Danes: Eldercare not a family responsibility
A large majority of Danes don’t think that families should have to shoulder more of the responsibility of caring for the elderly in the future.
According to the Rambøll/Jyllands-Posten poll, 71 percent of Danes don’t think family members will have to care more for the elderly in the future, while 22 percent think they will.
Twenty-six percent of men responded that families should assume a greater role caring for the elderly, while only 18 percent of woman responded the same.
And while 35 percent of 18-to-25-year-olds also called on families to take on more responsibility, this share dropped as the respondents got older, with only 18 percent of respondents over age 65 agreeing.
Taxes pay for elderly care
Niels Ploug, the head of social statistics for Danmarks Statistik, said there was good reason that few people supported making families take on more responsibility for caring for the elderly.
“People are responding the way that they are because they see eldercare as a service their taxes pay for,” Ploug told Jyllands-Posten. “Danes broadly accept their relatively high tax burden and one of the reasons is because they think they are getting something for their money.

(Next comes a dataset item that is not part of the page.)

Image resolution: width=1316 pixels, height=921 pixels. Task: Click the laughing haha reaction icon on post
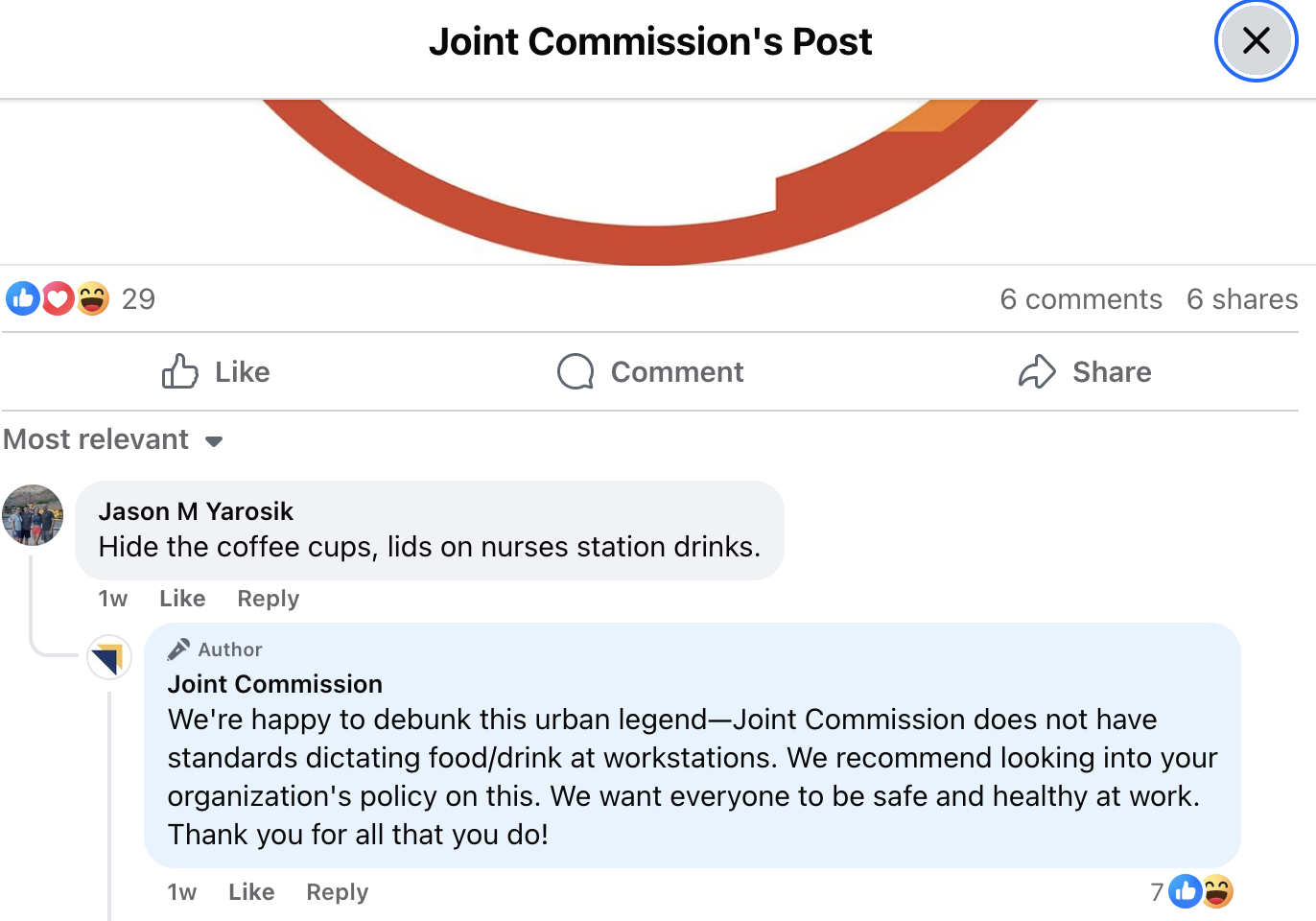click(x=93, y=298)
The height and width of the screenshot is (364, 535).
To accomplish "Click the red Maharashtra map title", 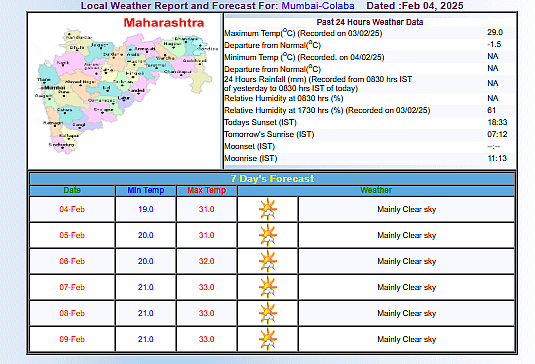I will tap(164, 23).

For example that the state will take care of their children and their parents if they need it.”
With an ageing population, Danish lawmakers have been faced with the dilemma of how to care for an increasing number of elderly while the working-age population shrinks.

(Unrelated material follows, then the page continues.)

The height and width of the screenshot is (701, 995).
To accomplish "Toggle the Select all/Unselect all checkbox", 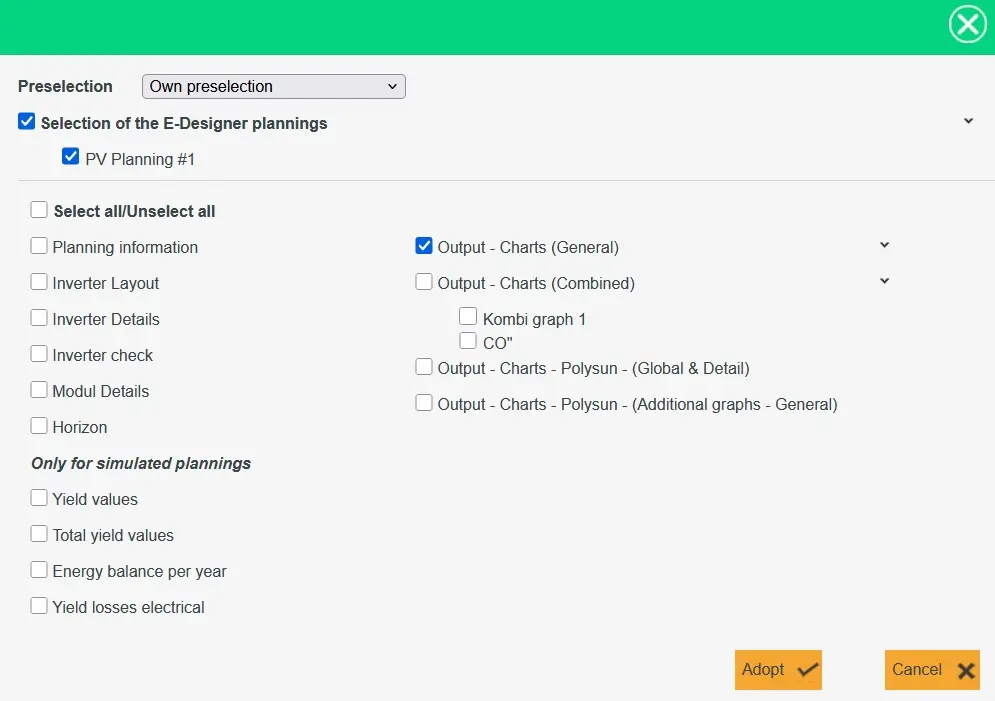I will click(39, 210).
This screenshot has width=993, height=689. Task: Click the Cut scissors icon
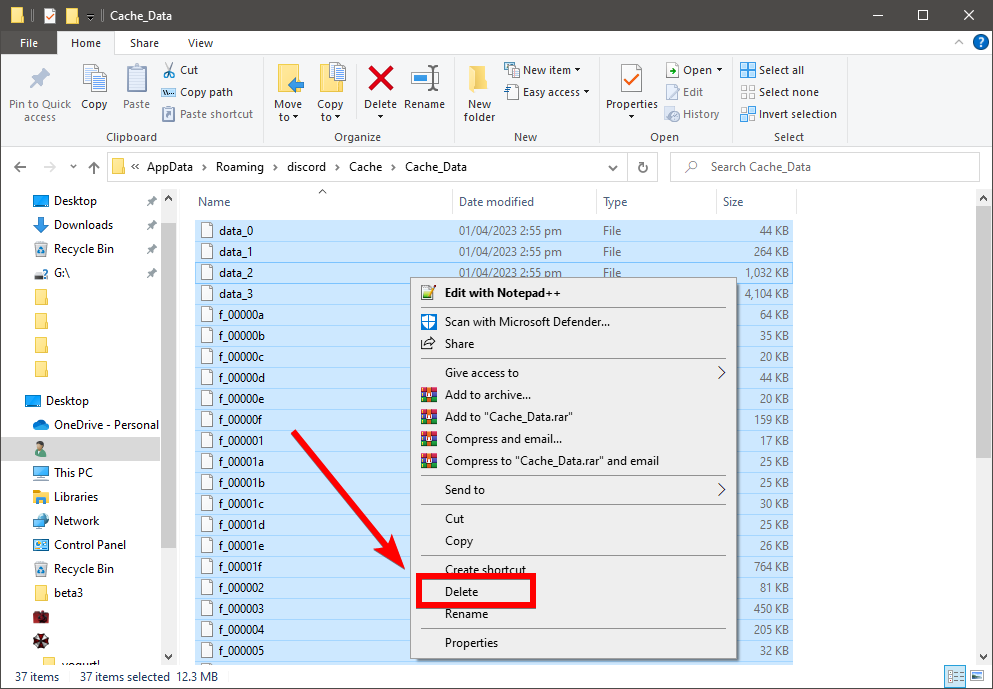tap(171, 69)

This issue was raised in Jyllands-Posten last week by Professor Kjeld Møller Pedersen from the department of business and economics at the University of Southern Denmark.
Elderly remain a social priority
He argued that political pressure to limit the growth of the public sector will also force Danes to reassess whether the state can afford to continue providing the same level of care, especially with a predicted 30 percent increase in the number of Danes over age 80 in the next decade
Jan Olsen, chief economist with local council lobby group KL, agreed that Denmark’s changing demographics and public opinion about the role of the welfare state mean that the level of eldercare provided by the state in the future may have to change.
“The study confirms that eldercare is and will continue to be a central service in our welfare state. It will be highly prioritised, both by politicians and voters. But the types of services and the extent of care will change character both with the changing level of health of the elderly and their physical abilities change. But there will also be a shift in view about what families can and should take care of.”